** Start Given text **

= Household archaeology =

Household archaeology has a long history of anthropological inquiry. Archaeological investigations of the household serve as a microcosm for the greater social universe. The household serves as a space for socialization processes. Household archaeology focuses on the household as a social unit, and involves research on the household's dwelling and other related architecture, material culture, features, and larger sociopolitical organizations that are associated with a specific culture. Household social relationships have been associated as serving as an "atom" for society. Therefore, household studied effectively convey information pertaining to flexible economic and ecological conditions Household activity encompasses spheres of activity related to function and how people act. Household archaeology redefines the notion of the household and the domestic by challenging notions of what households are, how they operate and the social implications of such analysis. The material culture provides information about such activities. Households are families, domestic groups, and co-habitations. Households function in a variety of fashions.

==History of Theoretical Background==
Household archaeology involves investigations of household activities. It encompasses social formation processes, family or co-residential organization and the material culture associated with such activities. Scholarly inquiry into household studies began in the 1960s with research emphasis upon a micro-scale analysis of social groups. Households are commonly referred to as the most basic social unit. Households operate within social and economic processes aimed to structure general conditions of social life. "Household" and "family" are social phenomena. According to Bender, these constructions are "logically distinct and, under certain circumstances, vary independently of each other." The household has three elements: the social (demographic), the material (possessions and dwellings) and the behavioral (activities). Household membership employs a variety of strategies and behaviors. Household archaeology is concerned with the material culture remaining from basic activity patterns as a result of human behavior.

==Archaeological implications==
The material record thoroughly represents the intimate spaces of everyday life. It challenges how to formulate questions about everyday experiences. How people construct and interact with the world around them provide material evidence of a specific worldview. The household consists of the social (demographic and relationships of its members), the material aspect (dwelling and structures), and the behavioral aspect (activities it performs). A household can be considered as “a corporate body organized by reference to shared practices and [a] common estate.” Religion, rituals and social activities are often organized at the household level and reinforced by habitual actions through time. Human agency also affects conceptions of household ideology. Scientific inquiry within household archaeology is a balance between theoretical arguments and empirical data to support or refute the evidence. Household archaeology is a platform for examining inequality. Whether gender, social or material, inequality exists in archaeological analysis.

** End Given text **
** Start Given data **

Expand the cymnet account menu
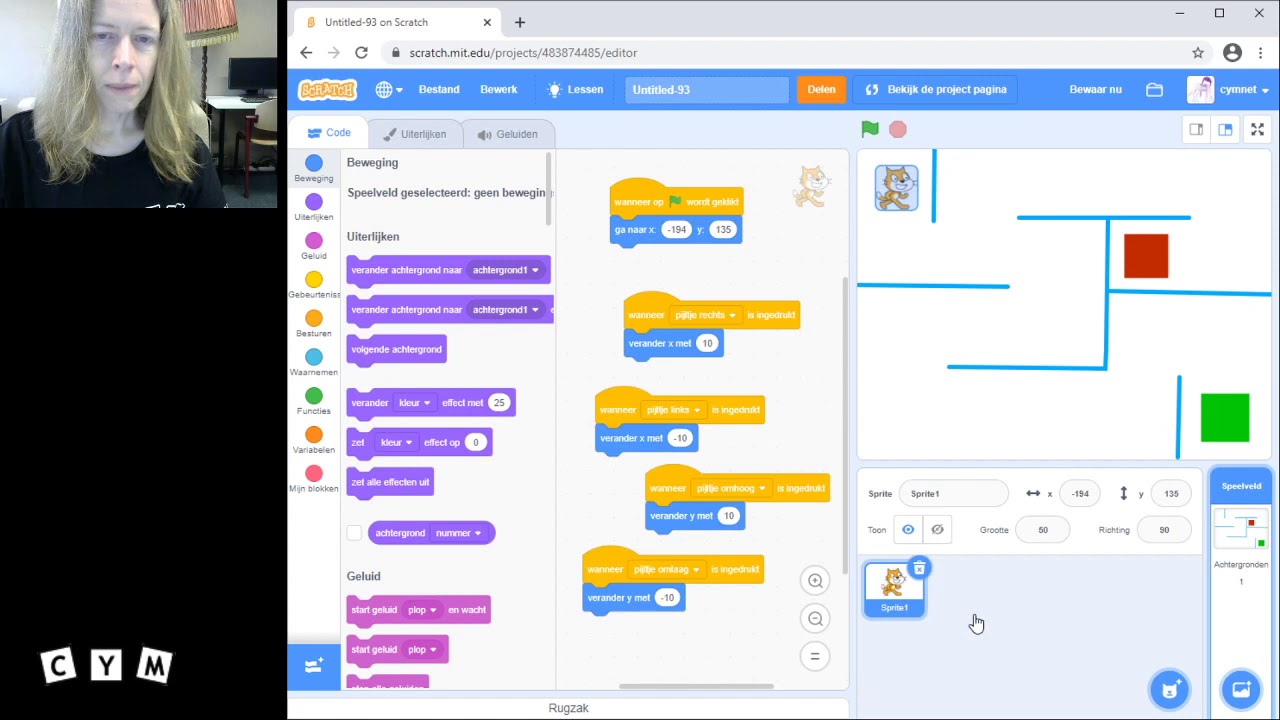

** End Given data **

Given exercise:
Please continue the household archaeology article above, picking up after its final sentence.

Answer below:
==General topics==
===Defining the household===
The term "family" today implies a kinship tie, while domestic groups are associated with function and co-residence simply implies shared dwelling space. A household can be any of these. Household function is concerned with production, consumption, reproduction and socialization. These functions can be interpreted archaeologically. Domestic chores have historically been associated with a gendered division of labor and tasks associated with maintaining the household chores and child rearing.

===Gender===
Historically, a presumed gendered binary exists associating men with the “public” sphere and women with the “private” sphere. This often is explained by the historical division of labor in hunter-gatherer societies where men were responsible for food procurement of large game and women were responsible for child-rearing and gathering plant food sources. Friedrich Engels argued that the sexual division of labor was an "outgrowth of nature" because men went to war, and hunted while women cared for the house and prepared food. This argument is unacceptable today. Women are engaged in productive, active work inside and outside the home all over the world. Anthropological inquiry into the sexual division of labor in the domestic domain began with Ester Boserup's work on women and economic development. A universally assumed Western division between the “domestic/house/private” space versus the “public/exterior male world” exists. This launched a structured division between gendered social worlds. Women have made a substantial contribution to subsistence activities and household production. The structured system of social relationships also implies an “idealized” gendered identity associated with a public vs. private dichotomy. Political actions and socioeconomic motivations aid male and female actions in domestic groups. The mother-child relationship is often associated with the nucleus of all family groups. Reproduction involves physical reproduction, child rearing and socialization. Households can be organized to collectively achieve these tasks. Gender themes resonate as a result of this action. Household studies of space and place often involve function and activity. Site layouts, and conceptions of households provide information about gender roles in the past.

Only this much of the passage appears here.